Importance of the oxidised plastoquinone molecules on the thermal phase of chlorophyll-a fluorescence

Abstract

Variable Chla fluorescence is composed of two distinct phases (photochemical and thermal) of nearly equal amplitude. The photochemical phase is related to the reduction of the photosystem II (PSII) QA electron acceptor and can be induced by a saturating single turnover flash (STF). The thermal phase requires multiple turnover flash (MTF) and is thought to reflect the reduction of the plastoquinone (PQ) pool. The objective of this report was to determine the relative contributions of the free oxidised PQ molecules and those bound to the QB site to the thermal phase of Chla fluorescence. To this end, we measured the variable Chla fluorescence yields induced by STF and MTF (corresponding to Fvf and Fvm respectively) emitted from spinach thylakoids resuspended in presence of different inhibitors acting at the QB site, of exogenous PQ (PQex) or in presence of the artificial quencher 2-methyl¿1,4-naphtoquinone. The results showed that 1) the inhibitors DCMU, bromoxynil and o-phenanthroline similarly increased Fvf but quenched Fvm, 2) PQex markedly quenched Fvf and Fvm in presence of DCMU but not in its absence, 3) Fvm was quenched to a much larger extent than Fvf by 2-methyl¿1,4-naphtoquinone.
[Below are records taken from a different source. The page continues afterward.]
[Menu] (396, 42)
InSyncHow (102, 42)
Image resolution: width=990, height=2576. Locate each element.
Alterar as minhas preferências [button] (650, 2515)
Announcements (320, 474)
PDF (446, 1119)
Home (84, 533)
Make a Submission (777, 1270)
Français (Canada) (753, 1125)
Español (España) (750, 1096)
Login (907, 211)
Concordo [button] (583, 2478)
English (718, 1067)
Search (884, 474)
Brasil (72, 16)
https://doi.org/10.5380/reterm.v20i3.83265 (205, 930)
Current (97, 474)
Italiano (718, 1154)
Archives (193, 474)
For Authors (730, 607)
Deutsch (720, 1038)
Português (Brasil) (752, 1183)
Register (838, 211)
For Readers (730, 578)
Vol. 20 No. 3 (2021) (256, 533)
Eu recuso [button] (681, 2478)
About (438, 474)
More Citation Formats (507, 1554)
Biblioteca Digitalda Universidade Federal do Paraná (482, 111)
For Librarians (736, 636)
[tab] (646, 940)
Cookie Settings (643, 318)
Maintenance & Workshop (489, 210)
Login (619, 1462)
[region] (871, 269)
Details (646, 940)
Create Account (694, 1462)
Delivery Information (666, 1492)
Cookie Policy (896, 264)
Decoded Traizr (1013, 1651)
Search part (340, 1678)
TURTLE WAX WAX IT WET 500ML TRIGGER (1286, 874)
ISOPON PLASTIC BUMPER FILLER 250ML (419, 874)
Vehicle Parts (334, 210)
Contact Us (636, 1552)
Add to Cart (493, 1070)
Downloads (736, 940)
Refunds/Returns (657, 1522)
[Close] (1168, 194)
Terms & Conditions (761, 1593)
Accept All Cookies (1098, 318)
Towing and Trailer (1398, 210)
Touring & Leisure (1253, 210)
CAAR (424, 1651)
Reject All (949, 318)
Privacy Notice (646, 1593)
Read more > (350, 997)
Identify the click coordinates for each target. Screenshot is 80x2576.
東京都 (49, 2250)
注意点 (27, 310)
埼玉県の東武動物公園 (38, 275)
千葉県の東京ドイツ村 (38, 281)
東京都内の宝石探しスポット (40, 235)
These results indicate that I) the thermal phase of Chla fluorescence is more susceptible than the photochemical phase to the non-photochemical quenching of oxidised quinones and II) both QB and the PQ pool contribute to the thermal phase, so that the oxidised forms of QA QB and of the PQ pool are responsible for about 50%, 25% and 25% respectively of the total amplitude of variable Chla fluorescence.